Task instructions: Wherever the word "will" turns up in a line of the entries, copy that line.
□ □ □ □ □ □ □
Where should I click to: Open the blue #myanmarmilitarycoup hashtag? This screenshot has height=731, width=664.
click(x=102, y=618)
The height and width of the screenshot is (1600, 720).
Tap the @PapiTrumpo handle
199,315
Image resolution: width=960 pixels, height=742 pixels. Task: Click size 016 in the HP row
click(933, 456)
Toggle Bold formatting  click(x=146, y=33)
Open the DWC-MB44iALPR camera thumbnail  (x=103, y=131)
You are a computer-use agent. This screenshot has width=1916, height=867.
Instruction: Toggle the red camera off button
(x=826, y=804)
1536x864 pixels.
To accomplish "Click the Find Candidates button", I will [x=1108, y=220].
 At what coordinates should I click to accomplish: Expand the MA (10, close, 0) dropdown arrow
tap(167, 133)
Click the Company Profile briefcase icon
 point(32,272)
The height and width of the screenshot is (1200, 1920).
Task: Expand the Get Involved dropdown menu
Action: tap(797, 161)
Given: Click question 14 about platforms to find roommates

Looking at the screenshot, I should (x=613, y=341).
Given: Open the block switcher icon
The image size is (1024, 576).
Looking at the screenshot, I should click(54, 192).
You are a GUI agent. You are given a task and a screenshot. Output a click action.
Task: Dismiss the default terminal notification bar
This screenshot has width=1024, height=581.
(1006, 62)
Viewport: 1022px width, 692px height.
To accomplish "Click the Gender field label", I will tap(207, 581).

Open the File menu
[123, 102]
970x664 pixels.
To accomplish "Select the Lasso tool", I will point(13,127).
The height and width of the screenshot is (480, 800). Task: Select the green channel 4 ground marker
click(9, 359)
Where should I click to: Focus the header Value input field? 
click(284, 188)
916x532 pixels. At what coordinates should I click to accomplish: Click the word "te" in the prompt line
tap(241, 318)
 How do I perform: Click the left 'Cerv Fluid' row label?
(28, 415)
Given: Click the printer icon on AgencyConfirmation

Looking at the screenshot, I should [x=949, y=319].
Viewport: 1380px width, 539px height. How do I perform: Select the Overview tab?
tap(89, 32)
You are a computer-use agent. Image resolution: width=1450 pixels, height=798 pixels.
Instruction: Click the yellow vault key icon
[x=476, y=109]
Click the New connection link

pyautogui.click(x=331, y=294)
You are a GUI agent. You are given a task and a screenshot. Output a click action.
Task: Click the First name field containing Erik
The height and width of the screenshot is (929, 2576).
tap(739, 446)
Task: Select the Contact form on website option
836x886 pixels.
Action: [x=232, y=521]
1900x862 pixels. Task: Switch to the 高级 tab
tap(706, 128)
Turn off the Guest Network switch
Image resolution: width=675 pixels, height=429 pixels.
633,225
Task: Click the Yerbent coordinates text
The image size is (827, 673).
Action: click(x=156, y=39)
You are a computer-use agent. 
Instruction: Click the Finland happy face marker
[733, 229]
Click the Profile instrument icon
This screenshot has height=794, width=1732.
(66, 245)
□ □ □ □ □ □ □
Response to the exercise:
To accomplish "Click the Find Candidates button", I will [x=1108, y=220].
To accomplish "Click the Gender field label", I will tap(207, 581).
To accomplish "Select the Lasso tool", I will point(13,127).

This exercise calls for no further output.